— Document text —

To gather the data, I used UpWork’s API to pull currently available jobs and the profiles of everyone in the Data Science and Analytics category. I ended up with 93,000 freelancers and 3,000 jobs. Although the API made it relatively easy to access the data (as I didn’t have to do web scraping), I still had to make functions to do hundreds of API calls, handle when those API calls failed, and then transform the data so I could use it. But the advantage of this process was that because the data wasn’t readily available, there weren’t hundreds of other people working on the same project, as there would have been if I’d used data from a Kaggle competition.
After I got the data in good shape, I did some exploratory analysis. I looked at how education levels and country affected how much freelancers earned. I also made a correlation graph of the skills that freelancers listed, which showed the different types of freelancers: web developers (PHP, jQuery, HTML, and CSS), finance and accounting (financial accounting, bookkeeping, and financial analysis), and data gathering (data entry, lead generation, data mining, and web scraping), along with the “traditional” data science skill set (Python, machine learning, statistics, and data analysis).
Finally, I created a similarity score between profile text and the job text, and combined that score with the overlap in skills (both freelancers and jobs listed skills) to create a matching score for a freelancer and a job.
In this case, I didn’t end up writing a blog post. Instead, I made an interactive web application in which someone could enter their profile text, skills, and requirements for jobs (such as a minimum feedback score for the job poster and how long the job would take), and the available jobs would be filtered to meet those requirements and sorted by how well they fit the user.
I didn’t let the perfect be the enemy of the good here; there are plenty of ways I could have made the project better. I pulled the jobs only once, and because I did this project four years ago, the application still works, but none of those jobs are available anymore. To make the application valuable over the long term, I’d need to pull jobs nightly and update the listings. I also could have made a more sophisticated matching algorithm, sped up the initial loading time of the app, and made the appearance fancier. But despite these limitations, the project met a few important goals. It showed that I could take a project and allow people to interact with it rather than be limited to static analyses that lived on my laptop. It had a real-world use case: helping freelancers find jobs. And it took me through the full data science project cycle: gathering the data, cleaning it, running exploratory analyses, and producing a final output.

— To be done —
**A)** In the UpWork project text, how many freelancers and jobs did the API pull yield?
**B)** Carry the text about the UpWork job-matching project further, starting after its final sentence.

— Dataset section —
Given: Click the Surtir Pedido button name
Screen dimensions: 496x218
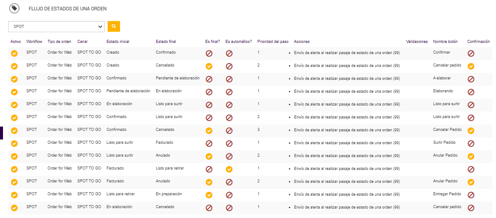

— Final results —
**A)** 93,000 freelancers and 3,000 jobs.

**B)**
Jacqueline Nolis
As I grew as a data scientist, I was always frustrated when I saw hilarious blog posts in which people trained neural networks to generate things like new band names, new Pokémon, and weird cooking recipes. I thought these projects were great, but I didn’t know how to make them myself! One day, I remembered that I had heard of a dataset of all the custom license plates that were rejected by the state of Arizona for being too offensive. If I could get that dataset, it would be perfect for finally learning how to make neural networks—I could make my own offensive license plates (figure 4.2)!
After submitting a public records request to the Arizona Department of Transportation, I got a list of thousands of offensive license plates. I didn’t know anything about neural networks, so after receiving the data, I started scouring the internet for blog posts describing how to make one. As primarily an R user, I was happy to find the Keras package by RStudio for making neural networks in R.
I loaded the data into R and then checked out the RStudio Keras package example for generating text with neural networks. I modified the code to work with license-plate data; the RStudio example was for generating sequences of long text, but I wanted to train on seven-character license plates. This meant creating multiple training data points for my model from each license plate (one data point to predict each character in the license plate).
Next, I trained the neural network model, although it didn’t work at first. After putting the project down for a month, I came back and realized that my data wasn’t being processed quite right. When I fixed this problem, the results that the neural network generated were fantastic. Ultimately, even though I didn’t change the RStudio example much, by the end, I felt much more confident in creating and using neural networks.
I wrote a blog post about the project that walks through how I got the data, the act of processing it to be ready for the neural network, and how I modified the RStudio example code to work for me. The blog post was very much an “I’m new at neural networks, and here is what I learned” style of post; I didn’t pretend that I already knew how all this worked. As part of the blog post, I made an image that took the text output of my neural model and made it look like Arizona license plates. I also put the code on GitHub.
Since I wrote that blog post and made my code available, numerous other people have modified it to make their own funny neural networks. What I learned from this goofy project eventually helped me to make high-impact machine learning models for important consulting engagements. Just because the original work isn’t serious doesn’t mean that there isn’t value in it!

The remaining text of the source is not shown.